“Why, I kicked it,” said Jim. “A good thing it’s so big: I always thought Norah gave it to you with the idea that you might club a few Germans with it, if you got the chance—and scalp ’em afterwards. Get out!—” as Wally tipped his cap off. “Remember that you’re in a subterranean locality, and behave as such. Hark at that echo!”

He had raised his voice, unwittingly, and the echo had sent it shrieking round the cave. It was quite a relief when the sound died away to a low murmur.

“I’m not at all sure that it isn’t the Bunyip, an’ he livin’ here at his aise, as Con would say,” Wally muttered. “Come on; we’ll see how far this place goes.”

The light grew dimmer as they moved on, away from the crack overhead. Fortunately, Jim was never to be found without a tiny electric torch in his pocket, and its little beam of light was sufficiently to guide them. But for the torch their explorations would certainly have come to an end immediately, for it was not half a minute before they found themselves against a wall that apparently ended the cave.

“Well, it isn’t much of a cavern, after all,” Jim remarked. “Not bad as a dressing-room for Norah, if she wants to bathe from this beach—there’s clear sand right down to the water from the entrance in one place. She will have to come at low tide, though.”

He flashed his torch into the comers as they turned to retrace their steps. One was plainly nothing but solid wall: but in the other something caught his eye; a darker patch of shadow that was not quite like the rock.

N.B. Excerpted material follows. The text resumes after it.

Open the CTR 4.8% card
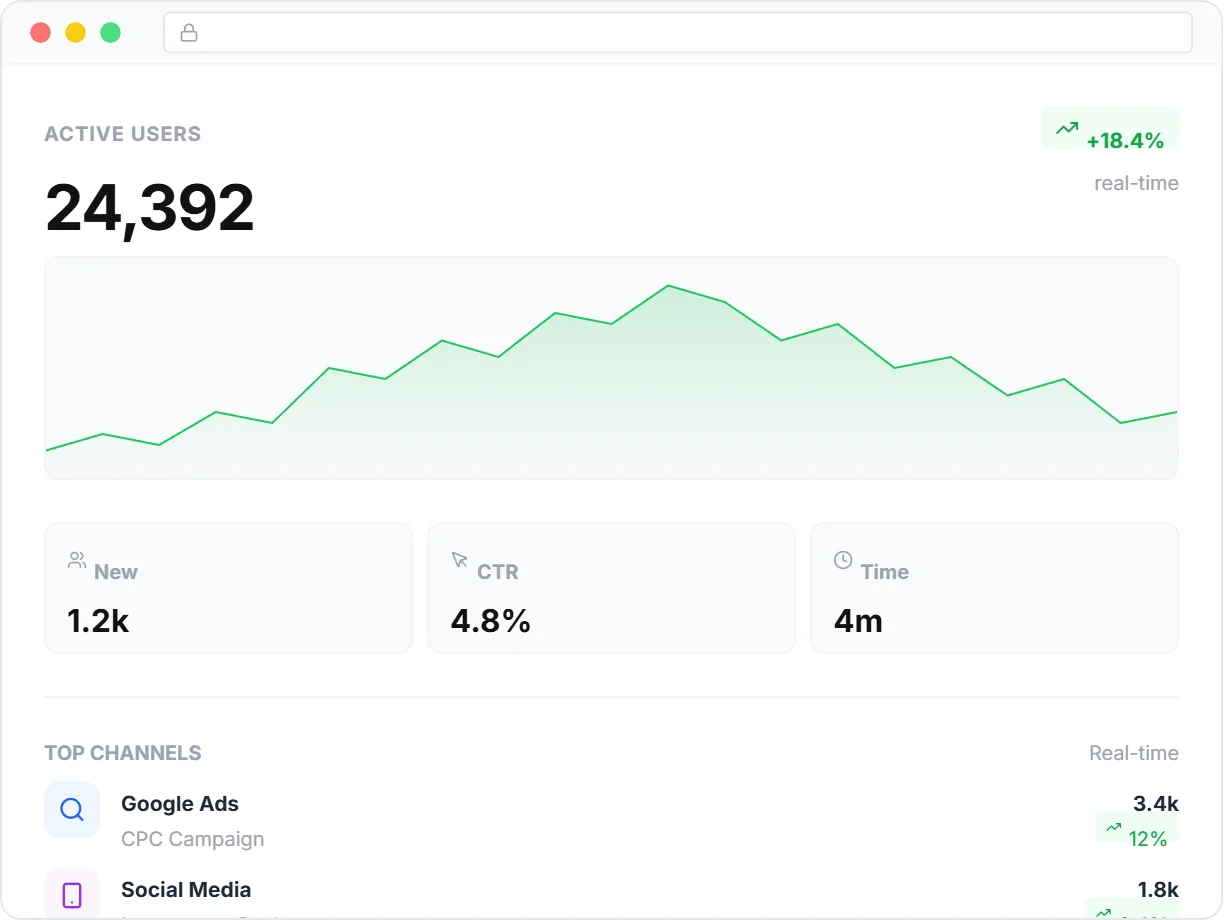 coord(611,588)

“Why, I believe there’s an opening in that corner,” he said. “It must be another cave, communicating with this one. Come and see.”

The opening was only wide enough to admit one at a time, and so screened by a jutting boulder that it was almost invisible. Within was a cave very like the first one, though much larger; differing from it, too, in that the sand ended, and the floor was of fairly smooth rock, which, in the middle, held a great pool of water. This time there was no doubt that they were at the end of their subterranean journey; Jim flashed the light right round the wall, but there was no break in the solid rock, glistening with wet.

“Well, that’s the finish,” Wally said. “It isn’t a wildly exciting place, except for that demoniacal echo. We’ll bring Norah and the others here and make it talk. I’d like to hear what its little efforts would be like if one gave a football yell!”

“Something would break,” said Jim, suppressing a laugh. He strolled across to the pool, and turned the light on its black surface.